Excerpt =

──────────────────────────────

Everybody knows already that sitting increases the risk of obesity, diabetes, heart disease, and certain cancers, according to a new study.
Researchers analyzed surveys of 51,000 people from 2001 to 2016 to track sitting trends in front of TVs and computers and the total amount of time spent sitting on a daily basis. Unlike other studies that have looked at sedentary behaviors, the new study is the first to document sitting in a nationally representative sample of the US population across multiple age groups—from children to the elderly—and different racial and ethnic groups.
“In almost none of the groups we analyzed are the numbers going in the right direction,” says senior author Yin Cao, an epidemiologist and assistant professor of surgery in the public health sciences division at Washington University in St. Louis. “We want to raise awareness about this issue on multiple levels—from individuals and families to schools, employers, and elected officials.”

──────────────────────────────

Data section =
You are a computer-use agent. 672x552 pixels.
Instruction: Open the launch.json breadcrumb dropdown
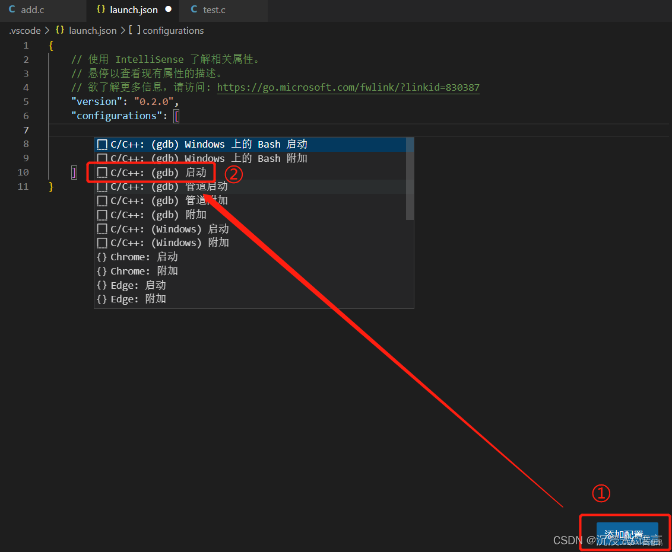[x=93, y=30]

──────────────────────────────

Tasks =
1 - According to the article on sitting, how many people's surveys did researchers analyze, and over what years?
2 - Write out the part of the article on sitting starting with "Everybody knows already" and going on through "and ethnic groups.".
The data have no connection to the article on sitting.

Exercise responses =
1 - Surveys of 51,000 people, from 2001 to 2016.

2 -
Everybody knows already that sitting increases the risk of obesity, diabetes, heart disease, and certain cancers, according to a new study.
Researchers analyzed surveys of 51,000 people from 2001 to 2016 to track sitting trends in front of TVs and computers and the total amount of time spent sitting on a daily basis. Unlike other studies that have looked at sedentary behaviors, the new study is the first to document sitting in a nationally representative sample of the US population across multiple age groups—from children to the elderly—and different racial and ethnic groups.